§ **Exercise objective**
An exact copy of all the records is the expected answer.

Available data Start Marker

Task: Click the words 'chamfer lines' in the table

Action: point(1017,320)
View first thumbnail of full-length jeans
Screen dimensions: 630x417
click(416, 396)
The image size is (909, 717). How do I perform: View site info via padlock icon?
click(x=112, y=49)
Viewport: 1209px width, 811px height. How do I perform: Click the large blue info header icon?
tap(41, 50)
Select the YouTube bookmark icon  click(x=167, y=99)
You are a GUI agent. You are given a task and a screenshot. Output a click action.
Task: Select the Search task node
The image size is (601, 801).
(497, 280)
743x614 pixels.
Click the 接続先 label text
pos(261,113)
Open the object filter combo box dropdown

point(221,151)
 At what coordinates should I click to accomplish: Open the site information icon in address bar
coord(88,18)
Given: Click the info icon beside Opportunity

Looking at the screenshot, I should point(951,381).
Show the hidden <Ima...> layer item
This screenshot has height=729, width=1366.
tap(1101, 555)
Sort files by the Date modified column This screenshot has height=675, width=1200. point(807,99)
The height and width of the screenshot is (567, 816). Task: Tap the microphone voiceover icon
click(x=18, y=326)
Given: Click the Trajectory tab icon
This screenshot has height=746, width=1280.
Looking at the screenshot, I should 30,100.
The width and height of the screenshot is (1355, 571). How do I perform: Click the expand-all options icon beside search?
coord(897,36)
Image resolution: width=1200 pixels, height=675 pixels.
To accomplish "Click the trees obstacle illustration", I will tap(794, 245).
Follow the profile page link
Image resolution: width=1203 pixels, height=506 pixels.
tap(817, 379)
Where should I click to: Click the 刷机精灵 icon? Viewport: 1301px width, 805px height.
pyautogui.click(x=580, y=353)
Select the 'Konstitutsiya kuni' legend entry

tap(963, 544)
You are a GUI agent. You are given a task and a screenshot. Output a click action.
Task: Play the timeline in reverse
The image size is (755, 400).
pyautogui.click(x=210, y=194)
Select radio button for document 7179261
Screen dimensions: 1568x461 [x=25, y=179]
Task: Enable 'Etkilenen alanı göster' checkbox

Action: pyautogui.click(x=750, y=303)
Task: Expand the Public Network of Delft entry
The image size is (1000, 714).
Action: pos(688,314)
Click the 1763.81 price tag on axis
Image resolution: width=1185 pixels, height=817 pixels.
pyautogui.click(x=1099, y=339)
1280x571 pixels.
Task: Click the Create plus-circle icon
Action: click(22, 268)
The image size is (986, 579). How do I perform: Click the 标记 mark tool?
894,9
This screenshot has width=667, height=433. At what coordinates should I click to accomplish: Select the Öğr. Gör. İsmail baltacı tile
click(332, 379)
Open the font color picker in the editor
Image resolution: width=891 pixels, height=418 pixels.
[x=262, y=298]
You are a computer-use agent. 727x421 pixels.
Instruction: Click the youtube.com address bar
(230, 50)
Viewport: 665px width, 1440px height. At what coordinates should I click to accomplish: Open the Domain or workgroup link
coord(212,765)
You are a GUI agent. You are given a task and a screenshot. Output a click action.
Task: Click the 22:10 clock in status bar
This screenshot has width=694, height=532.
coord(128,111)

Available data End Marker

§ **Result**
Task: Click the words 'chamfer lines' in the table

Action: point(1017,320)
View first thumbnail of full-length jeans
Screen dimensions: 630x417
click(416, 396)
The image size is (909, 717). How do I perform: View site info via padlock icon?
click(x=112, y=49)
Viewport: 1209px width, 811px height. How do I perform: Click the large blue info header icon?
tap(41, 50)
Select the YouTube bookmark icon  click(x=167, y=99)
You are a GUI agent. You are given a task and a screenshot. Output a click action.
Task: Select the Search task node
The image size is (601, 801).
(497, 280)
743x614 pixels.
Click the 接続先 label text
pos(261,113)
Open the object filter combo box dropdown

point(221,151)
 At what coordinates should I click to accomplish: Open the site information icon in address bar
coord(88,18)
Given: Click the info icon beside Opportunity

Looking at the screenshot, I should point(951,381).
Show the hidden <Ima...> layer item
This screenshot has height=729, width=1366.
tap(1101, 555)
Sort files by the Date modified column This screenshot has height=675, width=1200. point(807,99)
The height and width of the screenshot is (567, 816). Task: Tap the microphone voiceover icon
click(x=18, y=326)
Given: Click the Trajectory tab icon
This screenshot has height=746, width=1280.
Looking at the screenshot, I should 30,100.
The width and height of the screenshot is (1355, 571). How do I perform: Click the expand-all options icon beside search?
coord(897,36)
Image resolution: width=1200 pixels, height=675 pixels.
To accomplish "Click the trees obstacle illustration", I will tap(794, 245).
Follow the profile page link
Image resolution: width=1203 pixels, height=506 pixels.
tap(817, 379)
Where should I click to: Click the 刷机精灵 icon? Viewport: 1301px width, 805px height.
pyautogui.click(x=580, y=353)
Select the 'Konstitutsiya kuni' legend entry

tap(963, 544)
You are a GUI agent. You are given a task and a screenshot. Output a click action.
Task: Play the timeline in reverse
The image size is (755, 400).
pyautogui.click(x=210, y=194)
Select radio button for document 7179261
Screen dimensions: 1568x461 [x=25, y=179]
Task: Enable 'Etkilenen alanı göster' checkbox

Action: pyautogui.click(x=750, y=303)
Task: Expand the Public Network of Delft entry
The image size is (1000, 714).
Action: pos(688,314)
Click the 1763.81 price tag on axis
Image resolution: width=1185 pixels, height=817 pixels.
pyautogui.click(x=1099, y=339)
1280x571 pixels.
Task: Click the Create plus-circle icon
Action: click(22, 268)
The image size is (986, 579). How do I perform: Click the 标记 mark tool?
894,9
This screenshot has width=667, height=433. At what coordinates should I click to accomplish: Select the Öğr. Gör. İsmail baltacı tile
click(332, 379)
Open the font color picker in the editor
Image resolution: width=891 pixels, height=418 pixels.
[x=262, y=298]
You are a computer-use agent. 727x421 pixels.
Instruction: Click the youtube.com address bar
(230, 50)
Viewport: 665px width, 1440px height. At what coordinates should I click to accomplish: Open the Domain or workgroup link
coord(212,765)
You are a GUI agent. You are given a task and a screenshot. Output a click action.
Task: Click the 22:10 clock in status bar
This screenshot has width=694, height=532.
coord(128,111)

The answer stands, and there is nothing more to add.